----- Extracted records -----

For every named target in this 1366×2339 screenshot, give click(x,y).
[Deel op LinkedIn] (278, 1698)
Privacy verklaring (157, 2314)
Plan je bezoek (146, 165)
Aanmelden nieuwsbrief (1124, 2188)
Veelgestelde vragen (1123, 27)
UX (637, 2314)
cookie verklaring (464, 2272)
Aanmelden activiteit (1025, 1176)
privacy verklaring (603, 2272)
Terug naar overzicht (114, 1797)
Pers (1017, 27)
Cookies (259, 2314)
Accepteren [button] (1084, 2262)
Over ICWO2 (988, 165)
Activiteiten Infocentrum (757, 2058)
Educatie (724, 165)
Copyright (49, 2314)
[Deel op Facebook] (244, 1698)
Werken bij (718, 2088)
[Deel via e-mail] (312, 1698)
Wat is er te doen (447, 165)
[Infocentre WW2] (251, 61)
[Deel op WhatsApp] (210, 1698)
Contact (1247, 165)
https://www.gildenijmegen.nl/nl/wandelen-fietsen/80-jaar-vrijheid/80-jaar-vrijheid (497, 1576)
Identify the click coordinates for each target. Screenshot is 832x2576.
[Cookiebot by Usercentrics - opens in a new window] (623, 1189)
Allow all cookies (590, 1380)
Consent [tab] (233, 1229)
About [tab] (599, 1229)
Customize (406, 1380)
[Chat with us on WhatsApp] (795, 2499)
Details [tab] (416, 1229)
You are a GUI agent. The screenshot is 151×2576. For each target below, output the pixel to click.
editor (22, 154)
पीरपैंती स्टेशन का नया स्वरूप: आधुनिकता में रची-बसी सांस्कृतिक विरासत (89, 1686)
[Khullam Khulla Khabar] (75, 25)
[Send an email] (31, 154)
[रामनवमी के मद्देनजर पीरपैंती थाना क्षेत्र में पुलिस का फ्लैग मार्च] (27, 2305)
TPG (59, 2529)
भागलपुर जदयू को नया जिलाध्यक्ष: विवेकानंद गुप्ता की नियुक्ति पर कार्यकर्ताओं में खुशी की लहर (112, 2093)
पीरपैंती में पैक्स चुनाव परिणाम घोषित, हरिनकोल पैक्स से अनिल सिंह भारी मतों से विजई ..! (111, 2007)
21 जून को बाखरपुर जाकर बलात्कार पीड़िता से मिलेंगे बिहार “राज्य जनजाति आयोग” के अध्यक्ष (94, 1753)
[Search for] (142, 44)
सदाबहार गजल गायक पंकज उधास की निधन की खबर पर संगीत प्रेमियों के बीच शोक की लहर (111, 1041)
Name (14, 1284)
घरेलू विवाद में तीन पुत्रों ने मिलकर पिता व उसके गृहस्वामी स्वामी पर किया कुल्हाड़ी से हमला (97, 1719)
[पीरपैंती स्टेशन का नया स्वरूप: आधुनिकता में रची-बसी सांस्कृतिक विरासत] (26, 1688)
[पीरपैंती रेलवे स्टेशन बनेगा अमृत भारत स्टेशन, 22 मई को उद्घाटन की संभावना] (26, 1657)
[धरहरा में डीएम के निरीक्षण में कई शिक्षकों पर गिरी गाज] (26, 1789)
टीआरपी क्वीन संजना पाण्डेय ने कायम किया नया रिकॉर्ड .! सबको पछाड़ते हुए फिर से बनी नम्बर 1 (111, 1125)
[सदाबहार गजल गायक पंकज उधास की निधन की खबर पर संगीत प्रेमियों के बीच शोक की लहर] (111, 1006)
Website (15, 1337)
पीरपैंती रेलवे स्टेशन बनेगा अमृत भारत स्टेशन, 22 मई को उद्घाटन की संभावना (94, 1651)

-----

» Task prompt
Copy out each record word for word.

» Result of the exercise
For every named target in this 1366×2339 screenshot, give click(x,y).
[Deel op LinkedIn] (278, 1698)
Privacy verklaring (157, 2314)
Plan je bezoek (146, 165)
Aanmelden nieuwsbrief (1124, 2188)
Veelgestelde vragen (1123, 27)
UX (637, 2314)
cookie verklaring (464, 2272)
Aanmelden activiteit (1025, 1176)
privacy verklaring (603, 2272)
Terug naar overzicht (114, 1797)
Pers (1017, 27)
Cookies (259, 2314)
Accepteren [button] (1084, 2262)
Over ICWO2 (988, 165)
Activiteiten Infocentrum (757, 2058)
Educatie (724, 165)
Copyright (49, 2314)
[Deel op Facebook] (244, 1698)
Werken bij (718, 2088)
[Deel via e-mail] (312, 1698)
Wat is er te doen (447, 165)
[Infocentre WW2] (251, 61)
[Deel op WhatsApp] (210, 1698)
Contact (1247, 165)
https://www.gildenijmegen.nl/nl/wandelen-fietsen/80-jaar-vrijheid/80-jaar-vrijheid (497, 1576)
Identify the click coordinates for each target. Screenshot is 832x2576.
[Cookiebot by Usercentrics - opens in a new window] (623, 1189)
Allow all cookies (590, 1380)
Consent [tab] (233, 1229)
About [tab] (599, 1229)
Customize (406, 1380)
[Chat with us on WhatsApp] (795, 2499)
Details [tab] (416, 1229)
You are a GUI agent. The screenshot is 151×2576. For each target below, output the pixel to click.
editor (22, 154)
पीरपैंती स्टेशन का नया स्वरूप: आधुनिकता में रची-बसी सांस्कृतिक विरासत (89, 1686)
[Khullam Khulla Khabar] (75, 25)
[Send an email] (31, 154)
[रामनवमी के मद्देनजर पीरपैंती थाना क्षेत्र में पुलिस का फ्लैग मार्च] (27, 2305)
TPG (59, 2529)
भागलपुर जदयू को नया जिलाध्यक्ष: विवेकानंद गुप्ता की नियुक्ति पर कार्यकर्ताओं में खुशी की लहर (112, 2093)
पीरपैंती में पैक्स चुनाव परिणाम घोषित, हरिनकोल पैक्स से अनिल सिंह भारी मतों से विजई ..! (111, 2007)
21 जून को बाखरपुर जाकर बलात्कार पीड़िता से मिलेंगे बिहार “राज्य जनजाति आयोग” के अध्यक्ष (94, 1753)
[Search for] (142, 44)
सदाबहार गजल गायक पंकज उधास की निधन की खबर पर संगीत प्रेमियों के बीच शोक की लहर (111, 1041)
Name (14, 1284)
घरेलू विवाद में तीन पुत्रों ने मिलकर पिता व उसके गृहस्वामी स्वामी पर किया कुल्हाड़ी से हमला (97, 1719)
[पीरपैंती स्टेशन का नया स्वरूप: आधुनिकता में रची-बसी सांस्कृतिक विरासत] (26, 1688)
[पीरपैंती रेलवे स्टेशन बनेगा अमृत भारत स्टेशन, 22 मई को उद्घाटन की संभावना] (26, 1657)
[धरहरा में डीएम के निरीक्षण में कई शिक्षकों पर गिरी गाज] (26, 1789)
टीआरपी क्वीन संजना पाण्डेय ने कायम किया नया रिकॉर्ड .! सबको पछाड़ते हुए फिर से बनी नम्बर 1 (111, 1125)
[सदाबहार गजल गायक पंकज उधास की निधन की खबर पर संगीत प्रेमियों के बीच शोक की लहर] (111, 1006)
Website (15, 1337)
पीरपैंती रेलवे स्टेशन बनेगा अमृत भारत स्टेशन, 22 मई को उद्घाटन की संभावना (94, 1651)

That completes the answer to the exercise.